I learned calligraphy in jr high art classes and took Latin as well. This was a well-funded upper-middle class suburban school district that is still rated one of the best in Massachusetts.

I'm middle-moving-up, as Mom and Dad definitely grew up lower middle, and now I have the tastes of upper-middle but the income of working poor.

I think class definitely enters into it. My cousins who were from the more lower-middle town went to the vo-tech, while my brother and a different set of cousins went to the private Catholic high school that was the closest college prep school to the Cape.

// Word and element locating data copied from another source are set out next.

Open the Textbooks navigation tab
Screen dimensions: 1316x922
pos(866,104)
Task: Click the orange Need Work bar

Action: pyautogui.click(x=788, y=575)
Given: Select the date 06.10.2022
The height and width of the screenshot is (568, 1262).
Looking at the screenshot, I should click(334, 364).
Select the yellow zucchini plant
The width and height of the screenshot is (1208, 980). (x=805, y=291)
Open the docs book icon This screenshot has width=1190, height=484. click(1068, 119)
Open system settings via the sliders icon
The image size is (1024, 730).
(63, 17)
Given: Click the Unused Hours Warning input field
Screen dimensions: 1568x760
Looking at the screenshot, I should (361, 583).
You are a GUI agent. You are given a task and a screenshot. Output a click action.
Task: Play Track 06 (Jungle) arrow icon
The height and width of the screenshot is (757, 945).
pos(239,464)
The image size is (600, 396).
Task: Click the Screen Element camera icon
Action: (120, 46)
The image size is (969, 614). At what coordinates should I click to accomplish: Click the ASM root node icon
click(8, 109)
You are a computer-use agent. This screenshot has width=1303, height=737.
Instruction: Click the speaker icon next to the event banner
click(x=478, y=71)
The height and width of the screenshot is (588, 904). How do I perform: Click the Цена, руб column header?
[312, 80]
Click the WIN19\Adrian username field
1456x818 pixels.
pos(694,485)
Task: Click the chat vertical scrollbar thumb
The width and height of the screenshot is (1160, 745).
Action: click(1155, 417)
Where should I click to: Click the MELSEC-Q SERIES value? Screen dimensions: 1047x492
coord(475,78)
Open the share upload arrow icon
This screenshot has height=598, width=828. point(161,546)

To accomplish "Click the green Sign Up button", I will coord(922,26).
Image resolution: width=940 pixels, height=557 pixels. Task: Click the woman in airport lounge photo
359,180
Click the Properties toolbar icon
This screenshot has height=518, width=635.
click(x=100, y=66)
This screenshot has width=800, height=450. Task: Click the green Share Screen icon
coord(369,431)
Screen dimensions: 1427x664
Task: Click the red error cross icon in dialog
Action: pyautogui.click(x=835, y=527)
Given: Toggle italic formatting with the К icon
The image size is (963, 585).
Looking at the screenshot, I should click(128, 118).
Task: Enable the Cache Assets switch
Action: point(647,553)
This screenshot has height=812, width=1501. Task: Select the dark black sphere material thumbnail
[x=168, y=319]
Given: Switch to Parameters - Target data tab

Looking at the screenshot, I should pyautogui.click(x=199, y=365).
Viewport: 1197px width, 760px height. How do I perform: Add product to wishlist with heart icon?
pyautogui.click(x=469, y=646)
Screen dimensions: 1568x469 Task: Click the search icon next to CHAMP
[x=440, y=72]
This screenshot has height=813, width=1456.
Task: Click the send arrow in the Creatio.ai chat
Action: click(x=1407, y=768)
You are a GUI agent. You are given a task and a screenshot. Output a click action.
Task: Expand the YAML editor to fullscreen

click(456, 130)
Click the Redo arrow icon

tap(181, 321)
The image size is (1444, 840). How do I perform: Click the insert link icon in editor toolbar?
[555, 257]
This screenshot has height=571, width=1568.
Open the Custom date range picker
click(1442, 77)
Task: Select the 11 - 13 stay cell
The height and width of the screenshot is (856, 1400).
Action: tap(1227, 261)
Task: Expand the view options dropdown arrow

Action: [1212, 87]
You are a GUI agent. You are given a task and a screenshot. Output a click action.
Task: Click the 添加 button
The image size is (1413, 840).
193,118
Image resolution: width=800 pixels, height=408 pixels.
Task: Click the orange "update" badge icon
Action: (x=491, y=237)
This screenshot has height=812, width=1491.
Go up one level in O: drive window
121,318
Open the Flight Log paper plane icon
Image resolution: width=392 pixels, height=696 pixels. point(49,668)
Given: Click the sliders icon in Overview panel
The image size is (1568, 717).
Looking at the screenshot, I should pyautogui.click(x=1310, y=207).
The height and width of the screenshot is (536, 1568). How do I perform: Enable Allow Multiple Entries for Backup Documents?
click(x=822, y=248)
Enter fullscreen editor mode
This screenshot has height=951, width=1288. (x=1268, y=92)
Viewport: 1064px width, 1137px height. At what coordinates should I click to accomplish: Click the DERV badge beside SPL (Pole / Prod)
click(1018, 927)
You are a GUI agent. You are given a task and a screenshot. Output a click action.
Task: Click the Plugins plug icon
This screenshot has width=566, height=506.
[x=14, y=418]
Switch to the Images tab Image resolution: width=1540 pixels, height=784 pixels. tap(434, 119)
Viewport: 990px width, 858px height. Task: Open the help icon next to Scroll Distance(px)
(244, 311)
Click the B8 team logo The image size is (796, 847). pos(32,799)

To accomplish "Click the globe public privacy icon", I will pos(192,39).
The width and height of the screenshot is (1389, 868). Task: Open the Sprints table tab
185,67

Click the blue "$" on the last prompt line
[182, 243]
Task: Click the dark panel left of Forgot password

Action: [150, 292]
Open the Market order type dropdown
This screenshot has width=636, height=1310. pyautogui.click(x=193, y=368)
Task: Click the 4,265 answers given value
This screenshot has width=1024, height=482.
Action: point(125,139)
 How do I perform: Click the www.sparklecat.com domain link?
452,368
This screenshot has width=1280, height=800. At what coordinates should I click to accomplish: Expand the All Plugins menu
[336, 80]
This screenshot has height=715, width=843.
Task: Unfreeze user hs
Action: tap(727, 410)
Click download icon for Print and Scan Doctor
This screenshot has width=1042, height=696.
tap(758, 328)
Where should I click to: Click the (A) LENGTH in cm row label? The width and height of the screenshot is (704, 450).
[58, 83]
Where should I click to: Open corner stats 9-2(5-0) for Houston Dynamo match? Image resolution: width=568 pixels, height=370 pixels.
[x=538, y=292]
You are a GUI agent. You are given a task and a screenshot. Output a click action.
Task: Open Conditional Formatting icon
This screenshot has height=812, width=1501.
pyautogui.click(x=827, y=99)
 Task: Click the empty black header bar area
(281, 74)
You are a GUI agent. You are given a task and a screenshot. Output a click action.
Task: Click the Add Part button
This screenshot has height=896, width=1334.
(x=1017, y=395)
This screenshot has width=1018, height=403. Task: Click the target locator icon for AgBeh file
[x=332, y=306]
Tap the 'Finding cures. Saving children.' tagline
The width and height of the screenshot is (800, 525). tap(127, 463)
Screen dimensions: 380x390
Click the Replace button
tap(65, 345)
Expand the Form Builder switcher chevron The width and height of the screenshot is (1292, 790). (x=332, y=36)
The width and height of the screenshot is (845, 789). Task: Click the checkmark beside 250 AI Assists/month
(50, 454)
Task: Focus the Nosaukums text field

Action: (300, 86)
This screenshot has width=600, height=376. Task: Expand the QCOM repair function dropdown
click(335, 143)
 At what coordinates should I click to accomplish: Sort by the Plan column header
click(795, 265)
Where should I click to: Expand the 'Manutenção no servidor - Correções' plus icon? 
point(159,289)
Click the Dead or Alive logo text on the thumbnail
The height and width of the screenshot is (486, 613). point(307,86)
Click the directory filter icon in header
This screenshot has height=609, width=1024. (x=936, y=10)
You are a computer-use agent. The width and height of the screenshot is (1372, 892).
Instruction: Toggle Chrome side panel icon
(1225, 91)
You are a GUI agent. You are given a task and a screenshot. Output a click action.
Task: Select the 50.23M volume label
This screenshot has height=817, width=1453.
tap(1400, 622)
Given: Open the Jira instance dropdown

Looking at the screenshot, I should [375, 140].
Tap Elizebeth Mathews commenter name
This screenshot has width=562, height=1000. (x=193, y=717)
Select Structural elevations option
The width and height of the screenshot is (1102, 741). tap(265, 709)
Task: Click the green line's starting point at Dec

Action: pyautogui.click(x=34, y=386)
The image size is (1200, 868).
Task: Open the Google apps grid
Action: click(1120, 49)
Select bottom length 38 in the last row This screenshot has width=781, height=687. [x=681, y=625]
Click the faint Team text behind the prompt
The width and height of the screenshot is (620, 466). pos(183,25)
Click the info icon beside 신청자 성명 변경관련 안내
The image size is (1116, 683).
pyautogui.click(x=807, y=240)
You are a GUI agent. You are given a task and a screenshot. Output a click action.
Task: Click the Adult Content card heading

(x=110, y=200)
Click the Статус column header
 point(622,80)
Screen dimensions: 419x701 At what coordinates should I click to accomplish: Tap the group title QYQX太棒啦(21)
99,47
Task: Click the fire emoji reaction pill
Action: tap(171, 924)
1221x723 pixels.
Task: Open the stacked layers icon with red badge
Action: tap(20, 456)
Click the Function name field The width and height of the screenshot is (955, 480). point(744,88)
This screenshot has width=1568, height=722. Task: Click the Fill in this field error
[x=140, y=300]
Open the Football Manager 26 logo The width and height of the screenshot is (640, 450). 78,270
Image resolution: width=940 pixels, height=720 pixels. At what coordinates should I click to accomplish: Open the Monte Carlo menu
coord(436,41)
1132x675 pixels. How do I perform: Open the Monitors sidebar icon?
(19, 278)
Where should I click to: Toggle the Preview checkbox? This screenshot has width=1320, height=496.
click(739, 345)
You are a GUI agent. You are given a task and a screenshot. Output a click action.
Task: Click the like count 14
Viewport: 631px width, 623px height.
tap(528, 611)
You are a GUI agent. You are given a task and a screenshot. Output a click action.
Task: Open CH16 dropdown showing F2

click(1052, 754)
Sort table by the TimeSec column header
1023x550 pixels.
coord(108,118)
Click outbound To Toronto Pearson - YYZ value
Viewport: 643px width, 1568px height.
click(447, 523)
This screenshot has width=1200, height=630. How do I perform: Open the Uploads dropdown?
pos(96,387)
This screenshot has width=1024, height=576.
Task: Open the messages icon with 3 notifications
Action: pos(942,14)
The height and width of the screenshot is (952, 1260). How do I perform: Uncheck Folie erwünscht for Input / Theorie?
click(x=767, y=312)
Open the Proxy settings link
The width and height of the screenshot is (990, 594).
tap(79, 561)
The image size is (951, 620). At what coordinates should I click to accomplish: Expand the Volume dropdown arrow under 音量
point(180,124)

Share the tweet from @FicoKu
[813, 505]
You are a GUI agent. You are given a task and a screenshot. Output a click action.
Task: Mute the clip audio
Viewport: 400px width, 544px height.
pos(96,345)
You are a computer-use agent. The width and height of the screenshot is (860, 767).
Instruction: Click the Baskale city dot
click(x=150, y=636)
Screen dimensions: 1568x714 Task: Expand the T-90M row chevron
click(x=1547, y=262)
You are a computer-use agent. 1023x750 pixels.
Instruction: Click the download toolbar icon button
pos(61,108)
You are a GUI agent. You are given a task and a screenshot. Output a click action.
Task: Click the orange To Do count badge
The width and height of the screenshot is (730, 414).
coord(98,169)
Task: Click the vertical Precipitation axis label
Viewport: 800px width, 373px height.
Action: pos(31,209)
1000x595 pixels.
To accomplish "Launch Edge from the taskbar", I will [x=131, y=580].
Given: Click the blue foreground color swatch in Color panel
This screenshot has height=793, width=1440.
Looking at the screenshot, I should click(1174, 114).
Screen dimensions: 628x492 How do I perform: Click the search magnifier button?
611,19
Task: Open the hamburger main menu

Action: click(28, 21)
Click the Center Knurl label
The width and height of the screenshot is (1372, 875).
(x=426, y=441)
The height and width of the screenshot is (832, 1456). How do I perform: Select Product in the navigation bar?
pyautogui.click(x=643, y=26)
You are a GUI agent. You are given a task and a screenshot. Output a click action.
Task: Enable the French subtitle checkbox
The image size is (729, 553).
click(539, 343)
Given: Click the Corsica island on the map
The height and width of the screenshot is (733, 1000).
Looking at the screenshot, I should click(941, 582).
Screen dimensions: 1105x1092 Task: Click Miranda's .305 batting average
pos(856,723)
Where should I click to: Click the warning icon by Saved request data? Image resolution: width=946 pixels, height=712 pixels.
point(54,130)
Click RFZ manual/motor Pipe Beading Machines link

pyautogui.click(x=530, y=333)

Date: 2010-08-18 03:04 pm (UTC)
From: [identity profile] copperbadge.livejournal.com
I question how vital it is that people know how to write in cursive, really. I was taught how to write in cursive when I was seven, and by the age of ten had stopped again (though I still retain a reasonable memory of how to do it, as you have seen). My mum has gorgeous copperplate cursive handwriting, but she's the only person I know whose cursive is both pretty and legible.

I much prefer people who have been trained in drafting script, because they can do it just as fast as someone can write cursive (or they hybridise the two) and it's usually much easier to read :D

Date: 2010-08-18 03:04 pm (UTC)
From: [identity profile] schpahky.livejournal.com
Anyone could take shop or home ec, regardless of gender; but the reality is my home ec class had two boys, and shop had maybe one girl. She was doing totally rad punk rock stuff.

Driver ed was an after school class but I included it 'cause hey, it was taught AT school.

Date: 2010-08-18 03:05 pm (UTC)
From: [identity profile] arianhwyvar.livejournal.com
My middle school was like this too -- it was only grades 7-8, but in 7th grade everyone did a rotation that included home ec (cooking and sewing, but I didn't mark cooking because I only recall us using a stove to make candy), woodshop, metal shop, 2D fine art, and music; the last half-term you could choose one of those to go back to.

In 8th grade we could pick from art electives which included variants or advanced versions of all of those, but also included some new stuff: the woodshop teacher also taught silk screening, so I took several terms of that.

In my high school for me, too, things seemed to break down into more gendered lines in terms of what classes people chose to take, such classes being fully elective, but I seem to recall that the new stuff like drafting and photography had a mix of genders.

And cursive was taught in early-to-mid elementary school, and penmanship completely ignored after that.

Date: 2010-08-18 03:06 pm (UTC)
ext_90145: Radio Free Colorado (Default)
From: [identity profile] anterastilis.livejournal.com
We had home ec in Junior High - we had the choice between sewing, cooking, and woodshop (maybe more, it's been so long!) and we had to take two of the options. I took sewing and woodshop. Even though they weren't divided up by gender, I remember very few boys in the sewing class and very few girls in the shop class.

I took a typing elective in High School. My grandmother told me that "if you know how to type and how to wait tables, you can go anywhere!". I took that to heart and learned to type and waited tables all through high school. I have to say...both came in really handy. I never had a problem getting a serving position (after four years of experience in high school). Knowing how to type quickly and without having to look at the keyboard has made life much easier. I had friends in college that still typed by hunt-and-peck. I would type up their notes and papers for them for a buck a page or so.